*** Material for the task
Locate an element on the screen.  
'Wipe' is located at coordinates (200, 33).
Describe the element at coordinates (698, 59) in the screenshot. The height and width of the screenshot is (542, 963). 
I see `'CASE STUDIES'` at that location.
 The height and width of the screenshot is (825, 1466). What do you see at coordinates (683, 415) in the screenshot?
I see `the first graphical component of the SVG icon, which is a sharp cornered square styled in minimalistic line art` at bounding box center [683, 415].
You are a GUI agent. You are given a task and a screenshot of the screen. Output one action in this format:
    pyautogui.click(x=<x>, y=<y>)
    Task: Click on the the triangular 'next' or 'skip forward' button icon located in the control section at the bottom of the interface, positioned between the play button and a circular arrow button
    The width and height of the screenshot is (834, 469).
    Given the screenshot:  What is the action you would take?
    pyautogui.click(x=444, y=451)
******
*** Material for the task
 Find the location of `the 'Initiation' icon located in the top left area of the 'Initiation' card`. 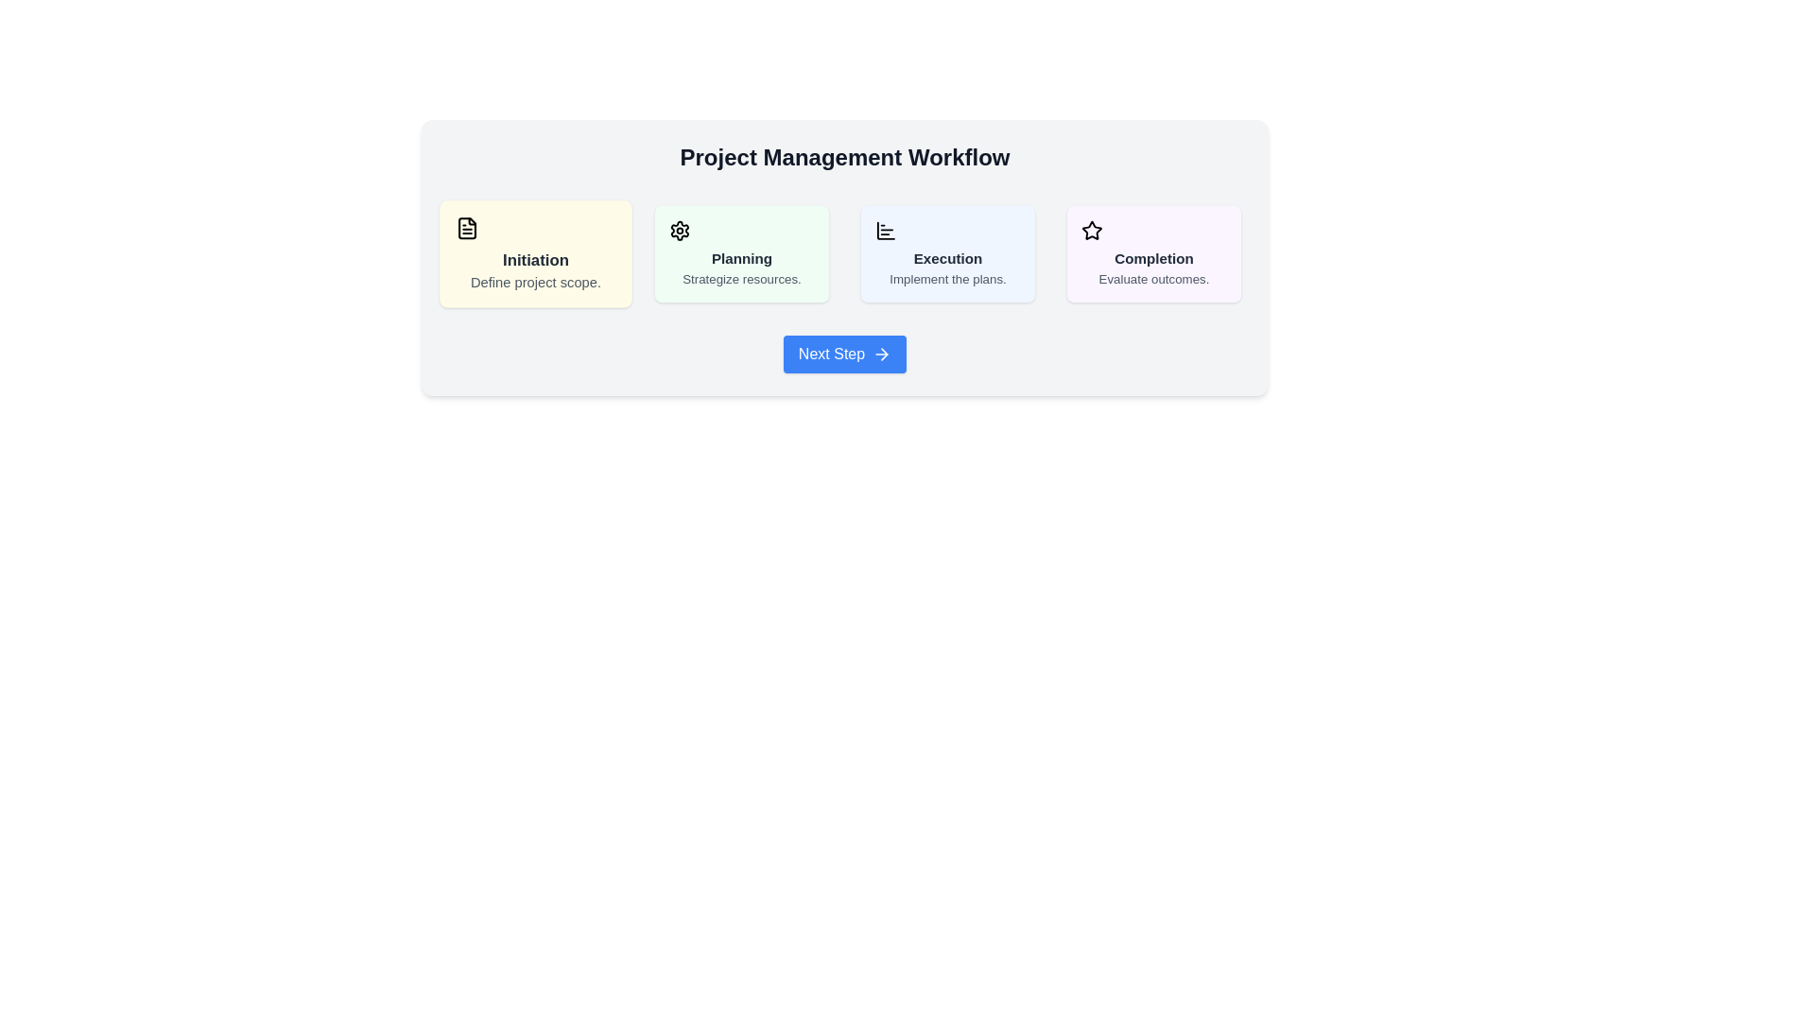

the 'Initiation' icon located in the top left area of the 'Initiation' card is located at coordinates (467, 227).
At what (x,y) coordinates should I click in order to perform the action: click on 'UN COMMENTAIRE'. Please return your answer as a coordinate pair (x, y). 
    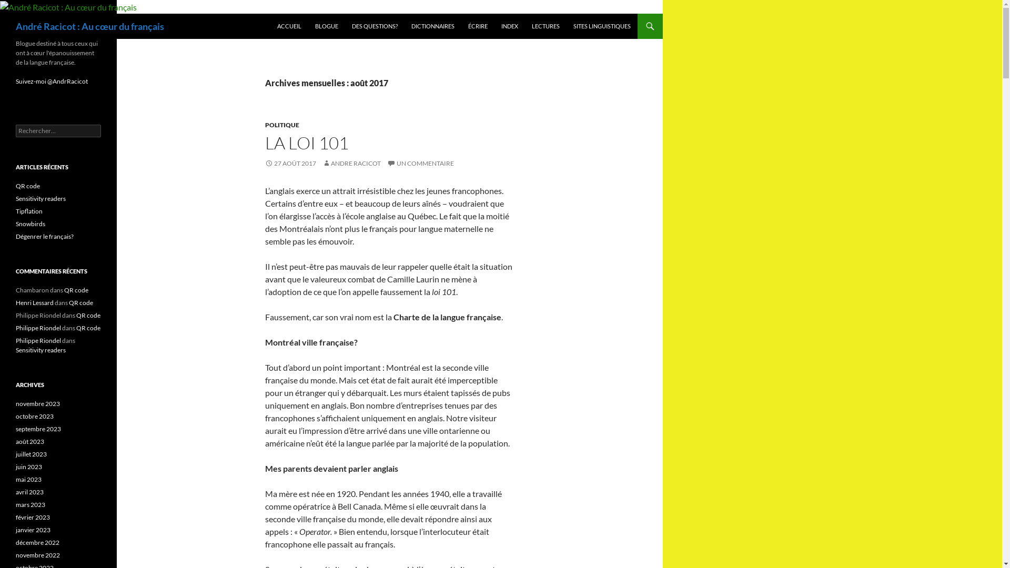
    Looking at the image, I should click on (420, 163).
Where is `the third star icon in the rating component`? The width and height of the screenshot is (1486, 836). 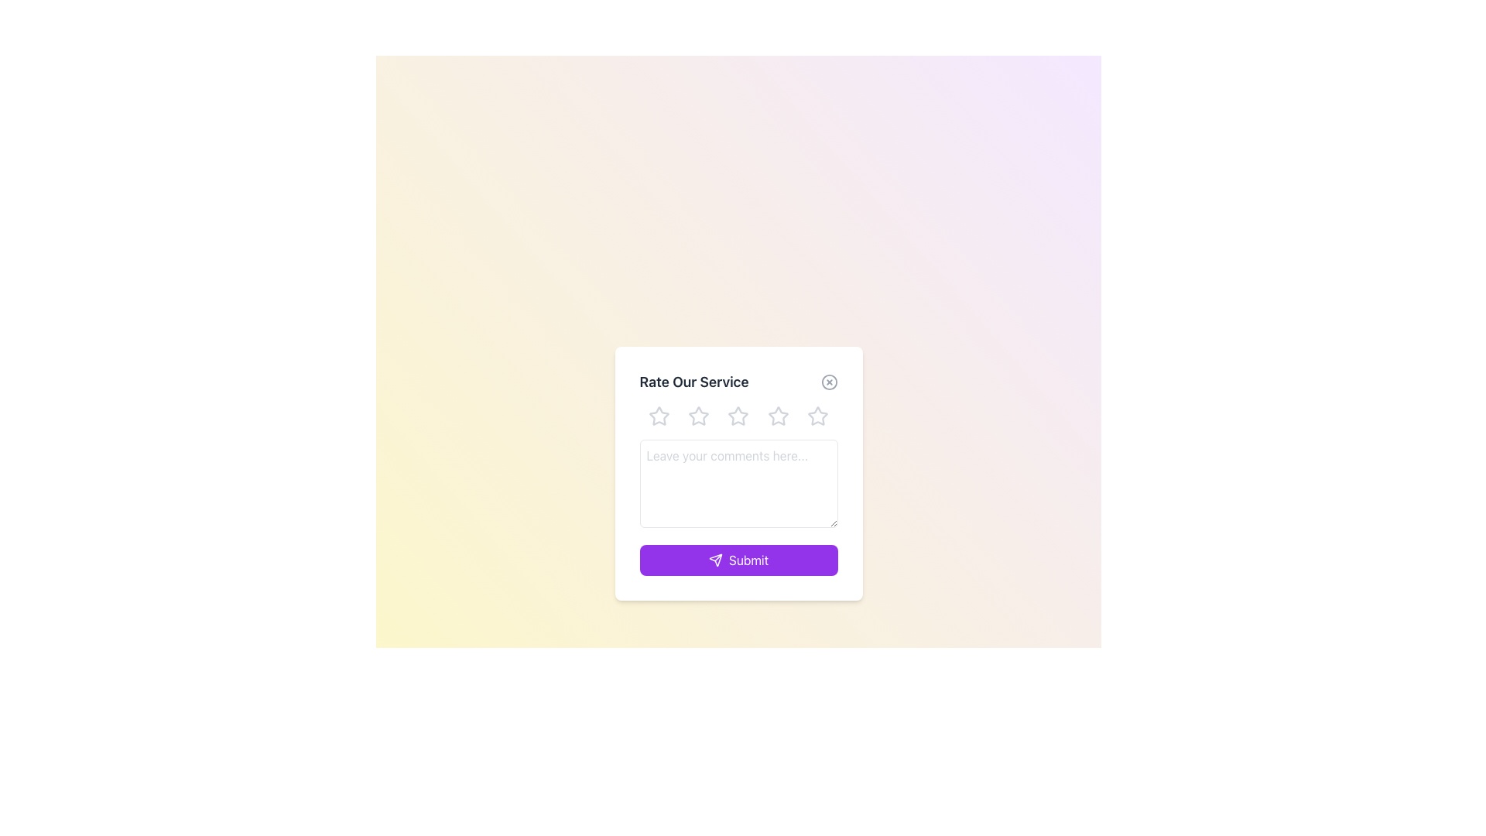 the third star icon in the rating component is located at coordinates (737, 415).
******
*** Material for the task
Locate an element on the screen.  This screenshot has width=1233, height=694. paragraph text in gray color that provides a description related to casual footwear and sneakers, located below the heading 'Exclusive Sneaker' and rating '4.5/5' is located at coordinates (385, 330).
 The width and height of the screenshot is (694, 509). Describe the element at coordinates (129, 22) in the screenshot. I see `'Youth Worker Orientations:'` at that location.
******
**Work required**
Repeat the data word for word, starting at the line that contains "Describe the element at coordinates (698, 59)" and ending at the line that contains "pyautogui.click(x=444, y=451)", with both of those lines included.

**Complete answer**
Describe the element at coordinates (698, 59) in the screenshot. The height and width of the screenshot is (542, 963). 
I see `'CASE STUDIES'` at that location.
 The height and width of the screenshot is (825, 1466). What do you see at coordinates (683, 415) in the screenshot?
I see `the first graphical component of the SVG icon, which is a sharp cornered square styled in minimalistic line art` at bounding box center [683, 415].
You are a GUI agent. You are given a task and a screenshot of the screen. Output one action in this format:
    pyautogui.click(x=<x>, y=<y>)
    Task: Click on the the triangular 'next' or 'skip forward' button icon located in the control section at the bottom of the interface, positioned between the play button and a circular arrow button
    The width and height of the screenshot is (834, 469).
    Given the screenshot:  What is the action you would take?
    pyautogui.click(x=444, y=451)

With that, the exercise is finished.